### Selected passage

- Opening Delimiter -

New publications, experiments and breakthroughs in nanotechnology–and what they mean.
September 1, 2006

Nano Lube for NEMS
A new way to reduce friction could make nanomachines practical

Friction is reduced when the tip of an atomic force microscope is vibrated as it moves across a surface. Red represents areas of high friction, blue low. (Courtesy of Anisora Socoliuc, University of Basel)

Source: “Atomic-Scale Control of Friction by Actuation of Nanometer-Sized Contacts”
Anisoara Socoliuc et al.
Science 313: 207-210

Results: Researchers at the University of Basel, Switzerland, have created a practical form of lubrication for nanoscale electromechanical systems (NEMS) that reduces friction between the devices’ tiny moving parts 100-fold. The new method is needed because liquid lubricants do not work at the nanoscale, and other dry approaches to reducing friction have been too difficult to use in experimental nano­mechanical devices.

- Closing Delimiter -

### Things to do
#1 Please answer these questions about the friction article:
(a) In which journal did the source study appear?
(b) By how much does the new method reduce friction between the tiny moving parts?
(c) In the image, what does blue represent?
#2 Transcribe the part of the friction article that opens with the words containing "Results: Researchers at" and closes with "experimental nano­mechanical devices.".
Rely only on the friction article to complete these.

### Extracted material
- Opening Delimiter -

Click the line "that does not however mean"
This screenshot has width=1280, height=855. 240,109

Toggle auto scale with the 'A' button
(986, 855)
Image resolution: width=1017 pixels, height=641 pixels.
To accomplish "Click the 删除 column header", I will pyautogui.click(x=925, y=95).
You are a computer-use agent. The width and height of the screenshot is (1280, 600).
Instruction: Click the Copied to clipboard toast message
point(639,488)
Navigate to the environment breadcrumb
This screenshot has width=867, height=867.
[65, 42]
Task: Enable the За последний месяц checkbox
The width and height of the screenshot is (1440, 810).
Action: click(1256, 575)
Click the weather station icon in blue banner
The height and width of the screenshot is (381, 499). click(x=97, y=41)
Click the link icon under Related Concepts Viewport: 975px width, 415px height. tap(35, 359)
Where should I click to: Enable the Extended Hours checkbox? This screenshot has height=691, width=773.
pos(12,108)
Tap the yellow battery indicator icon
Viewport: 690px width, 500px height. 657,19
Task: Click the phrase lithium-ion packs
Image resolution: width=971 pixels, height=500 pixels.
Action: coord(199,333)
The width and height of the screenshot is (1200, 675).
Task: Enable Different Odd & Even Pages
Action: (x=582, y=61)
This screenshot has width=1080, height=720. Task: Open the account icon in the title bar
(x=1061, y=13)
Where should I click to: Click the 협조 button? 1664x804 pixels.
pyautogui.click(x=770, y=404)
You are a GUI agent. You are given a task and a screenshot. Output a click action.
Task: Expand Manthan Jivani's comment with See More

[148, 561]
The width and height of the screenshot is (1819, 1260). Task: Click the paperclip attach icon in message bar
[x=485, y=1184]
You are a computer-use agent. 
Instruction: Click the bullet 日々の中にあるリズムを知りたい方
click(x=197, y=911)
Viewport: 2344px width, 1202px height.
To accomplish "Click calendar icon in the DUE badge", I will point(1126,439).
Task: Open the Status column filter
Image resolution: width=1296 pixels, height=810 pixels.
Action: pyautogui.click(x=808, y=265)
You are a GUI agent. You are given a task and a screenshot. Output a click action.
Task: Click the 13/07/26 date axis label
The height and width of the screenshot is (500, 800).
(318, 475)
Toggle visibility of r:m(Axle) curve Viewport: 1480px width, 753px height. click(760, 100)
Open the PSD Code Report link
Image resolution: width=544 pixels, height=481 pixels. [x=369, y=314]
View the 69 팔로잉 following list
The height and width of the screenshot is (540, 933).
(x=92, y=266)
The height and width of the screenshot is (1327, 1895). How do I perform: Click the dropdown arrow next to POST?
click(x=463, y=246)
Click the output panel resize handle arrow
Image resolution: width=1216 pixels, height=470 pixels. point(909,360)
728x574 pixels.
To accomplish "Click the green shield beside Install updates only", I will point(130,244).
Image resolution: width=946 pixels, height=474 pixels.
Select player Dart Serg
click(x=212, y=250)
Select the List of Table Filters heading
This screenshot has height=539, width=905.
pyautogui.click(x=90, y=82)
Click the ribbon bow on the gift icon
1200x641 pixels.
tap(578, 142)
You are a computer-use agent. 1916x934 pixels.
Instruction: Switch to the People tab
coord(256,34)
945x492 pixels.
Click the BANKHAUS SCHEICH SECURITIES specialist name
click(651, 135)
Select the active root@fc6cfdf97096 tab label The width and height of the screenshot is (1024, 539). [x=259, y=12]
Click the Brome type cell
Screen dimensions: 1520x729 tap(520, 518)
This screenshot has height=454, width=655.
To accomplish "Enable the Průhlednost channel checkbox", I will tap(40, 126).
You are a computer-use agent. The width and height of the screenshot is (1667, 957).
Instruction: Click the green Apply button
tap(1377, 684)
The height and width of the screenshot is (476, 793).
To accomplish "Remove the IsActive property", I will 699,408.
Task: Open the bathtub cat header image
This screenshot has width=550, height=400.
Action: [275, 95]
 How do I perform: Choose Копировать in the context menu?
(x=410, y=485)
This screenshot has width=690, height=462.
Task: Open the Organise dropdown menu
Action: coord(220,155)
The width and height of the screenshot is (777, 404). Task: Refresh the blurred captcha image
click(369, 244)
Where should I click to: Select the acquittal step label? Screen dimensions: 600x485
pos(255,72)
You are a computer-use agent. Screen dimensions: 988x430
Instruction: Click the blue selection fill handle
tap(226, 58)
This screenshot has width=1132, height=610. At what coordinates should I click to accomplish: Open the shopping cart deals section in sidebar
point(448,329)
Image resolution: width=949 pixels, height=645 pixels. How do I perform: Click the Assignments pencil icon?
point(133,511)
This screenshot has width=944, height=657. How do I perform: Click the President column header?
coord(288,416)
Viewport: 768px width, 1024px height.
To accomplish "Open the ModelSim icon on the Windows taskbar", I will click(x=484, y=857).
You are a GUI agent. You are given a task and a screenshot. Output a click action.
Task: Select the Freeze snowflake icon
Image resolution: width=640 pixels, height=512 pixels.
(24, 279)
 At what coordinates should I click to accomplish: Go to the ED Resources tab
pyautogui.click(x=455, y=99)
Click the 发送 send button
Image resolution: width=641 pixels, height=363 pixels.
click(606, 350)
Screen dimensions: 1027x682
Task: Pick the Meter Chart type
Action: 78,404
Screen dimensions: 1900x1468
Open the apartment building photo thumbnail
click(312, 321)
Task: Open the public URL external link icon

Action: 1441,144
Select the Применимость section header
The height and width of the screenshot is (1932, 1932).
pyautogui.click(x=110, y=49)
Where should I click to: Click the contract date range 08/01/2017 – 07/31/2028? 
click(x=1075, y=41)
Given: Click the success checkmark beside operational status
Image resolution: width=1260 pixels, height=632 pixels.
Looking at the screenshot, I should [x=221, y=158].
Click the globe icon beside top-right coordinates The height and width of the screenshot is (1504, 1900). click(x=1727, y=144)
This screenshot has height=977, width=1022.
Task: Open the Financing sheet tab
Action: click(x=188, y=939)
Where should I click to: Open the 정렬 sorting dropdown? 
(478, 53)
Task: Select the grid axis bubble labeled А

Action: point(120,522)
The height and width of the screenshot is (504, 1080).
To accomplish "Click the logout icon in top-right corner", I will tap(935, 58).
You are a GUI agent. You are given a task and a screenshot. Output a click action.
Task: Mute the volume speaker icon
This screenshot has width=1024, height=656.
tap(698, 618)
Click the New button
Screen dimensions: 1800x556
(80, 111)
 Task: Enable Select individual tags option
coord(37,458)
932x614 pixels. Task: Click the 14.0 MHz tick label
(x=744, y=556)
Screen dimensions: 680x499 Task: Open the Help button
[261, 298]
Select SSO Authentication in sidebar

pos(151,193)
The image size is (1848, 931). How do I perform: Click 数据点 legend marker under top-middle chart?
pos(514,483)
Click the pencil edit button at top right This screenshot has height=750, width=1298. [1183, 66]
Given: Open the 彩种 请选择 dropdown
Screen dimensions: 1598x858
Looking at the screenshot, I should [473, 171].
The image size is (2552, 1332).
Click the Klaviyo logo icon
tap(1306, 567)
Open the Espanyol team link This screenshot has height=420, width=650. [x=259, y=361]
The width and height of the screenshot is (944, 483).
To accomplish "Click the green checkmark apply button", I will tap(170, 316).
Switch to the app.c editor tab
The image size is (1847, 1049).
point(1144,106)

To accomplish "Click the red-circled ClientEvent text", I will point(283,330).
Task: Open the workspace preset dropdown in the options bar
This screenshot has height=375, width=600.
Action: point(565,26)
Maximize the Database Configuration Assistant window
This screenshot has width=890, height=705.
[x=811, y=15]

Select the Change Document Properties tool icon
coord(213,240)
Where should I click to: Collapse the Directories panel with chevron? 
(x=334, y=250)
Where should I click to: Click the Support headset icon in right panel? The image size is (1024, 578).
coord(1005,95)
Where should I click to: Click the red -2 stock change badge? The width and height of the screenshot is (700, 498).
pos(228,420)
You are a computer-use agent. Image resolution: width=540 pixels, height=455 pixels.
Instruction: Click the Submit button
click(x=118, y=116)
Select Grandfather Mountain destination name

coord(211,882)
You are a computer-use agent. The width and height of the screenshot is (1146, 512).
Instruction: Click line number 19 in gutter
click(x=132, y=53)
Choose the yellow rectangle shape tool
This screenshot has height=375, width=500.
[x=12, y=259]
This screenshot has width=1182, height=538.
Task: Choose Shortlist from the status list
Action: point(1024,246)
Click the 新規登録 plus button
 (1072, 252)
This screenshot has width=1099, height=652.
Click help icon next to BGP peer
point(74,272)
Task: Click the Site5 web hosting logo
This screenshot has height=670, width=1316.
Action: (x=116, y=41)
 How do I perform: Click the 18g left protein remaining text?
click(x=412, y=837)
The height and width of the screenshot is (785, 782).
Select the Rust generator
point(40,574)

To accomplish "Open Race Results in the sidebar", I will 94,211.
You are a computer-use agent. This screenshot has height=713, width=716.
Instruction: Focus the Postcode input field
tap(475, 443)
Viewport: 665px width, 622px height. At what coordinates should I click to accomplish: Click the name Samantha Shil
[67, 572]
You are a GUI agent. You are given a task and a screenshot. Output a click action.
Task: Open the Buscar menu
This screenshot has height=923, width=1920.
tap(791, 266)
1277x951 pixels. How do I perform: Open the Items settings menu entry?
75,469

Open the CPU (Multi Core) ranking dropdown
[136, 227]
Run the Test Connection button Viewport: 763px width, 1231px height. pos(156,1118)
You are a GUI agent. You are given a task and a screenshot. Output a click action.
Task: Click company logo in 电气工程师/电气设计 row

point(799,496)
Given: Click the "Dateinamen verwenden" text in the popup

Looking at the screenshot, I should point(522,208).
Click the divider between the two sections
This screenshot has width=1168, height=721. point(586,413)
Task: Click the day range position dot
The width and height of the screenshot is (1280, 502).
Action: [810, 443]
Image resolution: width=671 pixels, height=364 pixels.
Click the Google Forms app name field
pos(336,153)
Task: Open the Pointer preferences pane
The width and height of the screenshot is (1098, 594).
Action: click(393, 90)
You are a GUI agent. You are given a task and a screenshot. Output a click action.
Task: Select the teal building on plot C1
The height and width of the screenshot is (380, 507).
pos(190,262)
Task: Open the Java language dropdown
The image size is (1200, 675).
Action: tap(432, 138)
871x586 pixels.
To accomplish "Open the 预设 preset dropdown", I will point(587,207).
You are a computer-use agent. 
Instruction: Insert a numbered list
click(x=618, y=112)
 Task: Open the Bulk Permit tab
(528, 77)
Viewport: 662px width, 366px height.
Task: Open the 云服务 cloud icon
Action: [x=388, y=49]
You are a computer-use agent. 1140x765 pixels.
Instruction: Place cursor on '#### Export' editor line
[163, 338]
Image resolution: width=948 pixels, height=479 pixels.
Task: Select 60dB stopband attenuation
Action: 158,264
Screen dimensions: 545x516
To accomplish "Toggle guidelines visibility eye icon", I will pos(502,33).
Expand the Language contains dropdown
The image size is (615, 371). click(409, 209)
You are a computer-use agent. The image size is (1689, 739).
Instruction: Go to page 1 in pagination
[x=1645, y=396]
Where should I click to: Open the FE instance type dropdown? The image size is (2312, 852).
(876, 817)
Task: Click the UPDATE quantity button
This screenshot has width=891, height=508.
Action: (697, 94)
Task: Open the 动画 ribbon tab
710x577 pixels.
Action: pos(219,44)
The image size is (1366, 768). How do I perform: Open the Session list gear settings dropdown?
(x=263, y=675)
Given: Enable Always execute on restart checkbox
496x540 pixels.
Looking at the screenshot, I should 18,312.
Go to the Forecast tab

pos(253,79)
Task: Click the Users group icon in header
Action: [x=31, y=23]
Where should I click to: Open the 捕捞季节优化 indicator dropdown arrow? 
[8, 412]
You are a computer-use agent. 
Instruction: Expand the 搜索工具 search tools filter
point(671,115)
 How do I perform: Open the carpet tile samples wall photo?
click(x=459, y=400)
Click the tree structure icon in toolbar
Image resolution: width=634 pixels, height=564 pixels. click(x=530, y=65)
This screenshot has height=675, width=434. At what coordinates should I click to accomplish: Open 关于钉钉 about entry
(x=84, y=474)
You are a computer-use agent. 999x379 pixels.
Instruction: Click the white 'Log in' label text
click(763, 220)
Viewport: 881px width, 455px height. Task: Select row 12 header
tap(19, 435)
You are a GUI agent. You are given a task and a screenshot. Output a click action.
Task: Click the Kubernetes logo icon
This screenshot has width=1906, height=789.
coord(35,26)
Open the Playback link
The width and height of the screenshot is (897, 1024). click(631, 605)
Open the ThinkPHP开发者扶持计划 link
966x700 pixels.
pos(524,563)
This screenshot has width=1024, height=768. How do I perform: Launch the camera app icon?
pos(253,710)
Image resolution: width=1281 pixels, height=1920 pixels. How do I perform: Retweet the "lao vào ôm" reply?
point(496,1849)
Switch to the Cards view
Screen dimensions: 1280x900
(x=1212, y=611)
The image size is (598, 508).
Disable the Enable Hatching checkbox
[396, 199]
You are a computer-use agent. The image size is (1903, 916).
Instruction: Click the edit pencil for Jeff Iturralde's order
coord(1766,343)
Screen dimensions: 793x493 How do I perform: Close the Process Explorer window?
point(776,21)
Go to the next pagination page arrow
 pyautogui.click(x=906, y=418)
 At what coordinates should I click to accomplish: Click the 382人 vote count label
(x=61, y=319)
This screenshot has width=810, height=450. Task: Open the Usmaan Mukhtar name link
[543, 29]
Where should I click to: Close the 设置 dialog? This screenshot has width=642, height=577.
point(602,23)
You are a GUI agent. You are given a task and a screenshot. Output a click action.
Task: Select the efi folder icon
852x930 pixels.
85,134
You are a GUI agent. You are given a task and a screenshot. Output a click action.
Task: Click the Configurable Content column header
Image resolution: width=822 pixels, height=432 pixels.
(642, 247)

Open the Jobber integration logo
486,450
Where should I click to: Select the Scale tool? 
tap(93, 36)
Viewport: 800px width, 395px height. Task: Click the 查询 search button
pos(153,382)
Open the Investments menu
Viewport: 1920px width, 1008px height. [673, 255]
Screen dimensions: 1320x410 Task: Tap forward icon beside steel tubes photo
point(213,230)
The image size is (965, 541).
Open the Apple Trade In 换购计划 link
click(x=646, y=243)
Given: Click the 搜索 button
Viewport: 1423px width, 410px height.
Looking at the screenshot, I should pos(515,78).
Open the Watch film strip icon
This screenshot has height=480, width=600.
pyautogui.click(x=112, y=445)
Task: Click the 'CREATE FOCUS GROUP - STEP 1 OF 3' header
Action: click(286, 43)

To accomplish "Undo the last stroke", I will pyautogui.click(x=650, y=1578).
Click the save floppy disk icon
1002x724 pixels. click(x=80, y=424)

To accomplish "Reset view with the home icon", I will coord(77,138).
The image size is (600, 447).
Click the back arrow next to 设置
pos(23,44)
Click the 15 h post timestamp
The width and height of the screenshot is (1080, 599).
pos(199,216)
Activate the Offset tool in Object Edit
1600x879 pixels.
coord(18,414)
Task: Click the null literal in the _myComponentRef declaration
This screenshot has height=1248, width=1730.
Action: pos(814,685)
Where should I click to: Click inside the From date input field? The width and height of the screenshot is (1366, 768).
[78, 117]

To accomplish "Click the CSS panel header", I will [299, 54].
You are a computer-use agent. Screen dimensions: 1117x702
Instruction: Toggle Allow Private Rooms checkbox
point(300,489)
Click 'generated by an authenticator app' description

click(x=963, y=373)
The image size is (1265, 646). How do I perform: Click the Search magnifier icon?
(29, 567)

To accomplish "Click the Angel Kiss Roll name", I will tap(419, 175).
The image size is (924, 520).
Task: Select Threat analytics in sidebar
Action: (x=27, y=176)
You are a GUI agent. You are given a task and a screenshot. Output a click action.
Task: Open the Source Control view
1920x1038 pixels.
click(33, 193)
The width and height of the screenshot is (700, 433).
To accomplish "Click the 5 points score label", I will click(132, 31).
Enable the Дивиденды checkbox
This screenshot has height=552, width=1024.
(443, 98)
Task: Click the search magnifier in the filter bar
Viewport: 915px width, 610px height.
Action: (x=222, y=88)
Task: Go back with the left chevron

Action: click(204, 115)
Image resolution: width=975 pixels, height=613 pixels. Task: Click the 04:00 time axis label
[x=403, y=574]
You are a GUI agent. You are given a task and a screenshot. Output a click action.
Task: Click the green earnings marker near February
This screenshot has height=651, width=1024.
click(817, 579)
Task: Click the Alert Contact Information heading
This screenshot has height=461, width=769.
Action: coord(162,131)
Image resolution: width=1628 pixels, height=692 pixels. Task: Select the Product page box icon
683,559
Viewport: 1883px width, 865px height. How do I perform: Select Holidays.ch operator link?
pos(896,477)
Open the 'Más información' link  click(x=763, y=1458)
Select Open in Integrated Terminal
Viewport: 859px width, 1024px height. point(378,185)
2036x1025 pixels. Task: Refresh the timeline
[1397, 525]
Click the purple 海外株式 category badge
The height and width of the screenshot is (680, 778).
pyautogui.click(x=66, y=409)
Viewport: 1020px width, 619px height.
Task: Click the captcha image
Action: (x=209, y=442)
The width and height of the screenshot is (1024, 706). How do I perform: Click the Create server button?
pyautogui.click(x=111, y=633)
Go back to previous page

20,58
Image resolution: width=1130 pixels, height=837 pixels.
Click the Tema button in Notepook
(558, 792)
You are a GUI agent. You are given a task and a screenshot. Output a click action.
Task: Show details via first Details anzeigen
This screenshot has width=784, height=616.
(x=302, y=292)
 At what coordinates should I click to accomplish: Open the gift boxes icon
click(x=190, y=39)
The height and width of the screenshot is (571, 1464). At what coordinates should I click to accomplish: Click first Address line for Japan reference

- Closing Delimiter -

### Task-by-task outputs
#1
(a) Science
(b) 100-fold
(c) Low friction

#2
Results: Researchers at the University of Basel, Switzerland, have created a practical form of lubrication for nanoscale electromechanical systems (NEMS) that reduces friction between the devices’ tiny moving parts 100-fold. The new method is needed because liquid lubricants do not work at the nanoscale, and other dry approaches to reducing friction have been too difficult to use in experimental nano­mechanical devices.